Dynamic websites that use JavaScript for content rendering and backend interaction often create challenges for web scraping. The traditional approach to solving this problem is browser emulation, but it's not very efficient in terms of resource consumption.

In this article, we'll explore an alternative method based on in-depth site analysis and the use of an HTTP client. We'll go through the entire process from analyzing a dynamic website to implementing an efficient web crawler using the Crawlee for Python framework.

What you'll learn in this tutorial

Our subject of study is the Accommodation for Students website. Using this example, we'll examine the specifics of analyzing sites built with the Next.js framework and implement a crawler capable of efficiently extracting data without using browser emulation.

By the end of this article, you will have:

A clear understanding of how to analyze sites with dynamic content rendered using JavaScript.
How to implement a crawler based on Crawlee for Python.
Insight into some of the details of working with sites that use Next.js.
A link to a GitHub repository with the full crawler implementation code.

Website analysis

To track all requests, open your Dev Tools and the network tab before entering the site. Some data may be transmitted only once the site is first opened.

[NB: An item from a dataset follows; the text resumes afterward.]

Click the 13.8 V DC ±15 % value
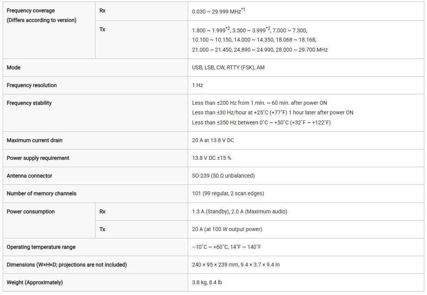pyautogui.click(x=212, y=158)
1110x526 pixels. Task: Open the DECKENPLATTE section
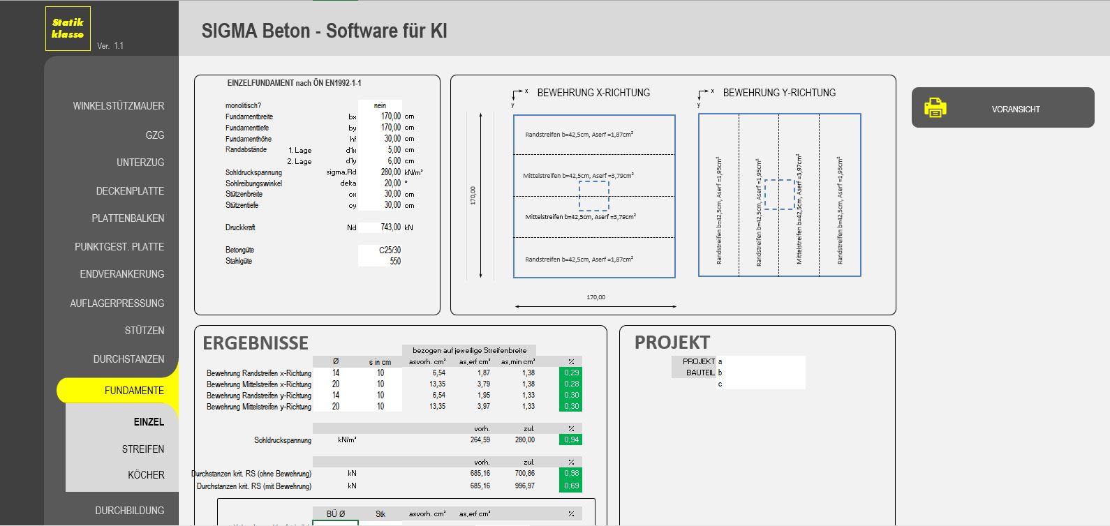coord(130,190)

As the site is intended for students in the UK, let's go to London. We'll start the analysis from the search page

Interacting with elements on the site page, you'll quickly notice a request of this type:

https://www.accommodationforstudents.com/search?limit=22&skip=0&random=false&mode=text&numberOfBedrooms=0&occupancy=min&countryCode=gb&location=London&sortBy=price&order=asc

If we look at the format of the received response, we'll immediately notice that it comes in JSON format.

Great, we're getting data in a structured format that's very convenient to work with. We see the total number of results links to listings are in the url attribute for each properties element

Let's also take a look at the server response headers.

content-type: application/json; charset=utf-8 - It tells us that the server response comes in JSON format, which we've already confirmed visually.
content-encoding: gzip - It tells us that the response was compressed using gzip, and therefore we should use appropriate decompression in our crawler.
server: cloudflare - The site is hosted on Сloudflare servers and uses their protection. We should consider this when creating our crawler.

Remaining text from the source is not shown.